Python library for writing clients that use APIs from Dataverse
http://guides.dataverse.org/en/latest/api
Apache License 2.0
32 stars 27 forks source link

Get dataset by doi gives empty response #43

Open mdehollander opened 7 years ago

mdehollander commented 7 years ago

I am experiencing this issue when using the python API:

host = 'demo.dataverse.org'
token = '<my token>'
connection = Connection(host, token)
dataverse = connection.get_dataverse('renatis2017')
dataverse
<dataverse.dataverse.Dataverse object at 0x7f92c5a11b00>
dataverse.get_dataset_by_doi("doi:10.5072/FK2/PVH0HO")

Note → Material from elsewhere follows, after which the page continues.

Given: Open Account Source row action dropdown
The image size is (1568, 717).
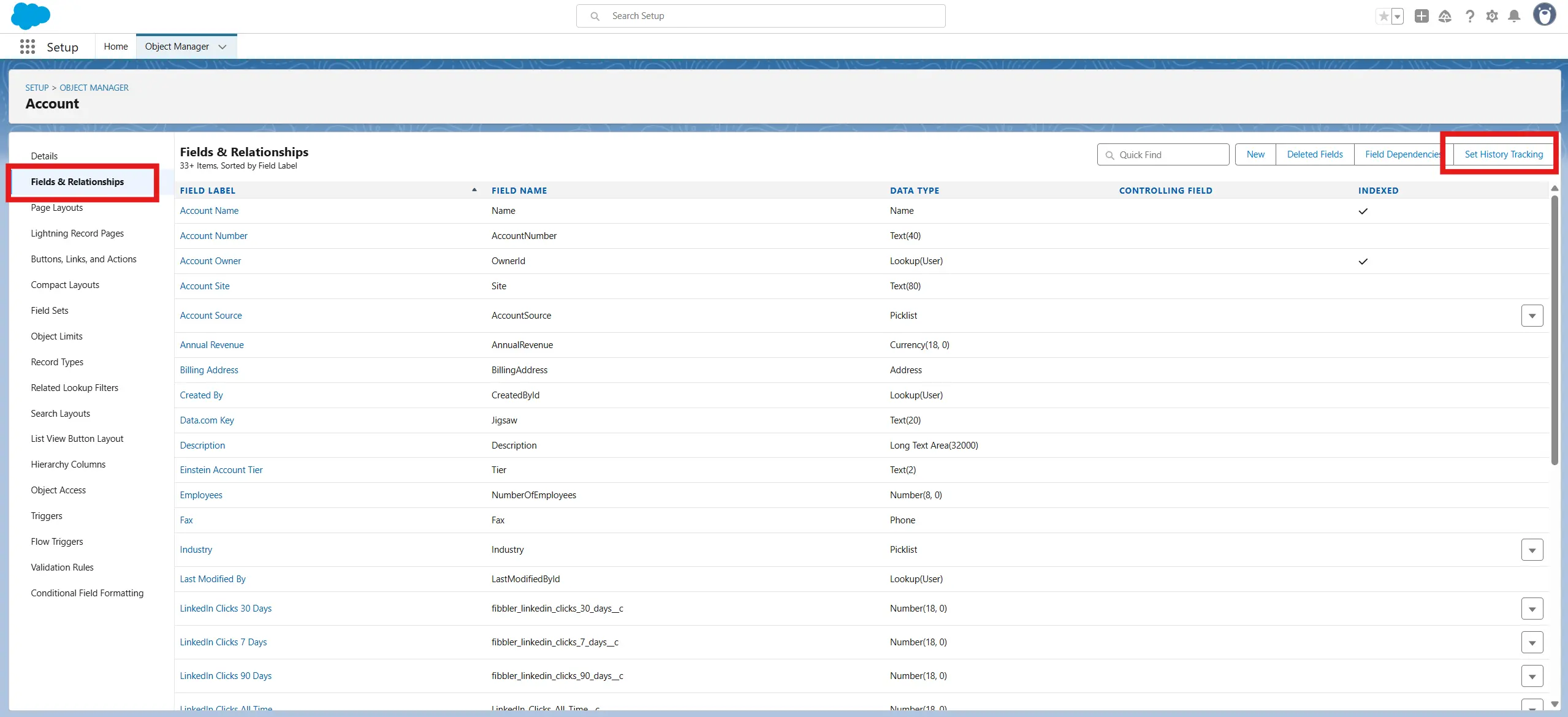Looking at the screenshot, I should click(x=1532, y=316).
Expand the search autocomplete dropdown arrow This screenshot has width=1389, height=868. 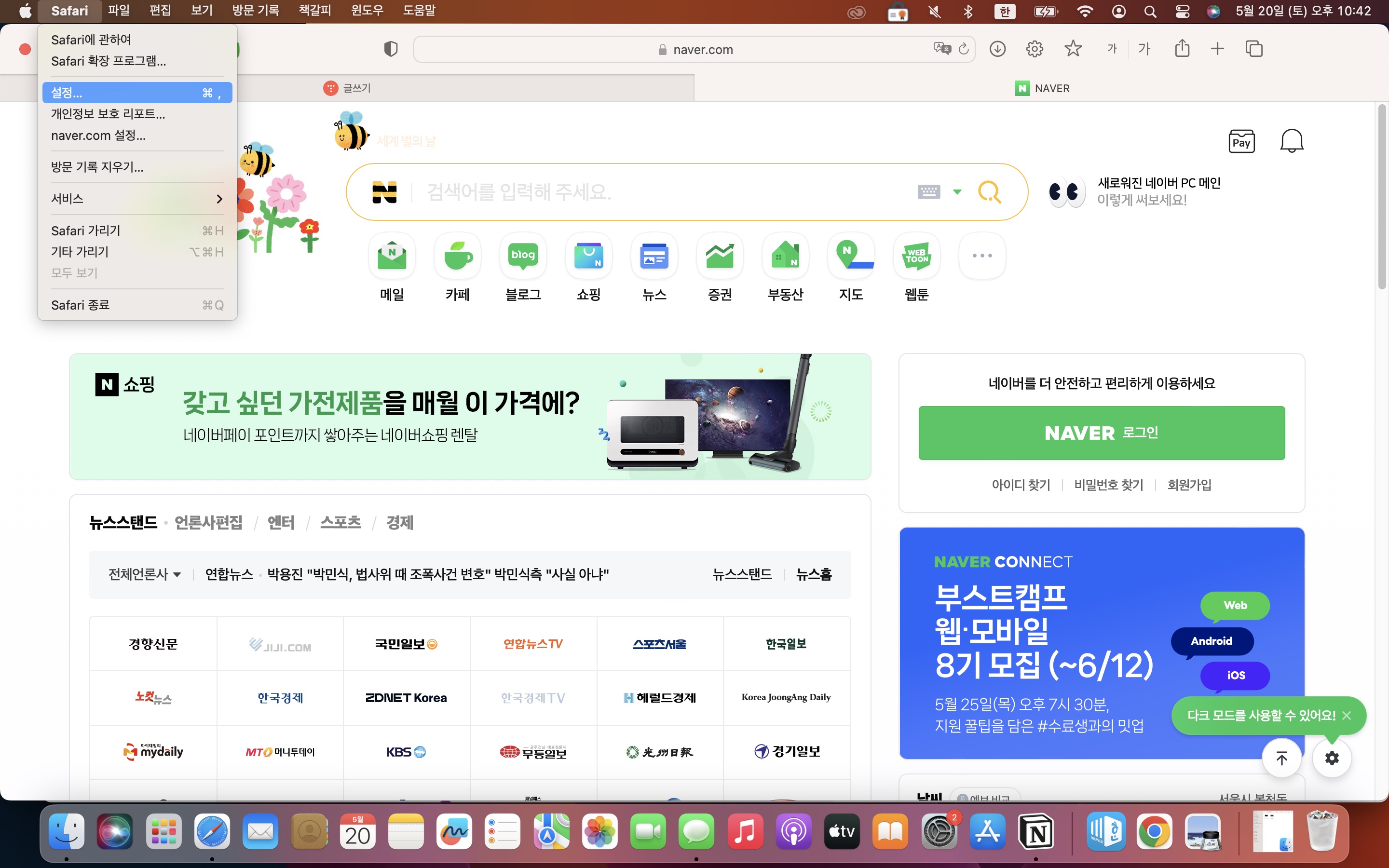(x=957, y=192)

A Dataverse object is obtained, but the get_dataset_by_doi call is empty. Directly using an API request at https://demo.dataverse.org/api/datasets/:persistentId?persistentId=doi:10.5072/FK2/PVH0HO gives an OK json output.

mdehollander commented 7 years ago

As discussed with @pdurbin and @andrewSC on irc: http://irclog.iq.harvard.edu/dataverse/2017-08-23#i_56203

pdurbin commented 7 years ago

Here's a one-liner to list files by DOI using curl and jq:

curl https://demo.dataverse.org/api/datasets/:persistentId?persistentId=doi:10.5072/FK2/PVH0HO | jq '.data.latestVersion.files[].dataFile.filename' -r

Fritz1.JPG
fritz2.JPG
mdehollander commented 7 years ago

It seems that the xml that is returned does not contain any entry tag, is it actually quite empty ;)

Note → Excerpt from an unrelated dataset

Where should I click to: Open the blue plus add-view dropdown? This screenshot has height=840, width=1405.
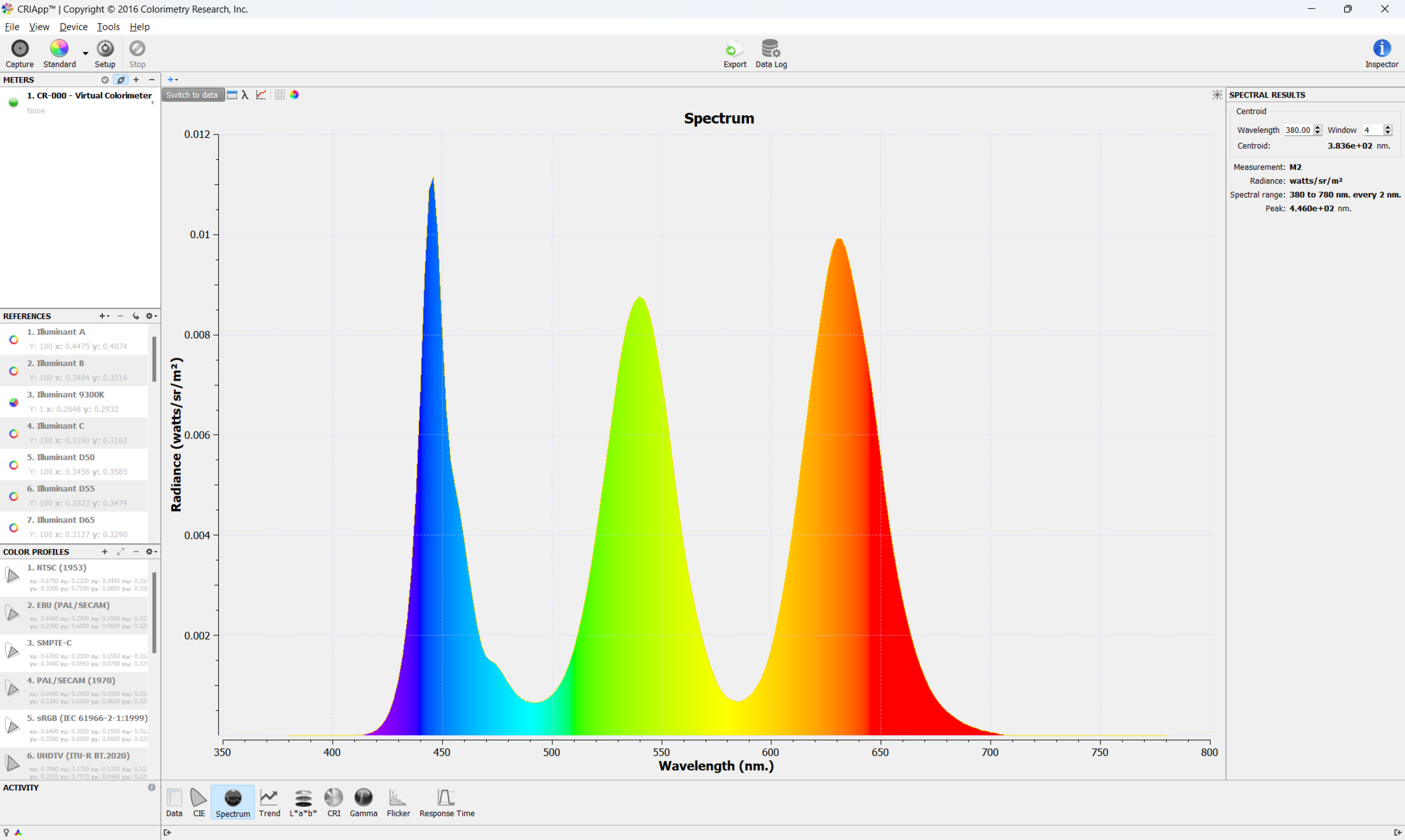173,80
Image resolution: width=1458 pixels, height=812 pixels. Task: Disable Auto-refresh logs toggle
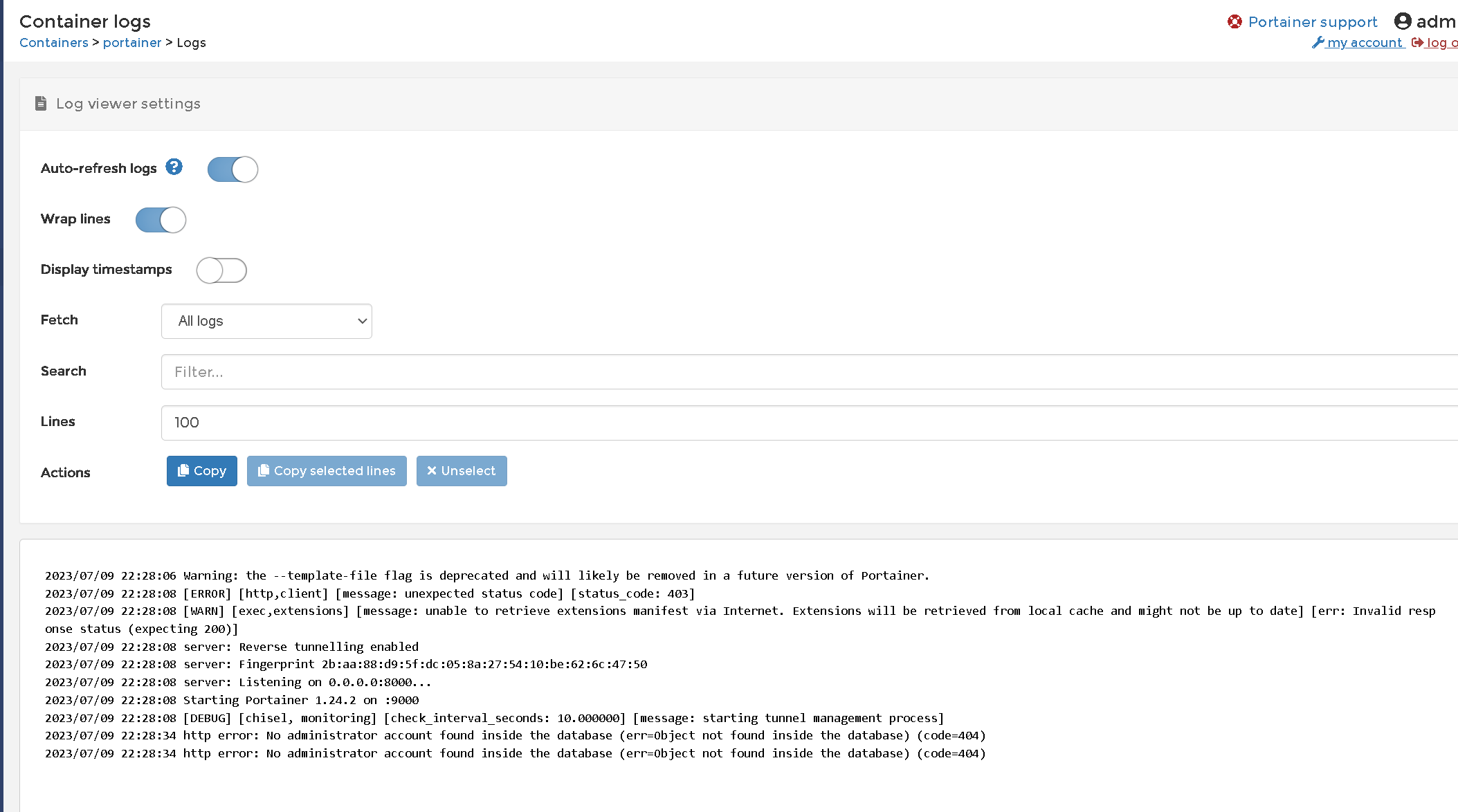(x=233, y=169)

>>> dataverse = connection.get_dataverse('testing-journal-dataverses')
>>> dataverse.get_datasets()
https://demo.dataverse.org/dvn/api/data-deposit/v1.1/swordv2/collection/dataverse/testing-journal-dataverses
b'<feed xmlns="http://www.w3.org/2005/Atom"><title type="text">Testing-journal-dataverses Dataverse</title><dataverseHasBeenReleased xmlns="http://purl.org/net/sword/terms/state">true</dataverseHasBeenReleased><generator uri="http://www.swordapp.org/" version="2.0"/></feed>'
[]
[]

Above I am printing the variables used in get_datasets:

    def get_datasets(self, refresh=False, timeout=None):
        print(self.collection.get('href'))
        collection_info = self.get_collection_info(refresh, timeout=timeout)
        print(collection_info)
        entries = get_elements(collection_info, tag='entry')
        print(entries)
        return [Dataset.from_dataverse(entry, self) for entry in entries]
mdehollander commented 7 years ago

Above is using the https://demo.dataverse.org/dvn/api/url and returns xml, but when we use a direct call to https://demo.dataverse.org/api/datasets/:persistentId?persistentId=doi:10.5072/FK2/PVH0HO json is returned. Has there been a major change of the API? So that the dvn in the url is not valid anymore and that json has replaced a xml output? @pdurbin, can you say something about this?

@rliebz, since you did most of the work for this python api client, do you have time to get things working again?

mdehollander commented 7 years ago

Looking at the docs at http://guides.dataverse.org/en/latest/api/intro.html I realize that the python client is using the SWORD API that uses XML and that the link we were using to get the files is the Native API. What would be the recommended API for retrieving information (not depositing), SWORD or the Native API?

rliebz commented 7 years ago

@mdehollander I likely won't have time in the near future to do any debugging/fixing here—it's been a couple years since I've done any Dataverse work.

As for the recommended API, the client was mostly written back when SWORD was the only option, but I would recommend sticking to the native API wherever possible. Ideally, this project would migrate over to the native API completely (I think there's a little bit of native functionality already in here), but the code is pretty tightly coupled to the structure of the XML that the SWORD API uses, so it might be a bit of a challenge.

mdehollander commented 7 years ago

@rliebz, thanks for letting us know and giving more information the the choice of APIs.

There has already been a first attempt 3 years ago to make a python client using the native api: https://github.com/astrofrog/pyverse. It seems to be working but has not got all functionality.

I see if I can get it working for my use case, and it would be great if there are others in the community who would like to contribute to it as well.

pdurbin commented 7 years ago

Interesting. I see @astrofrog and I talked about pyverse at http://irclog.iq.harvard.edu/dataverse/2015-04-01#i_17806 but I completely forgot about it! @mdehollander if that's a good starting point, I say go for it.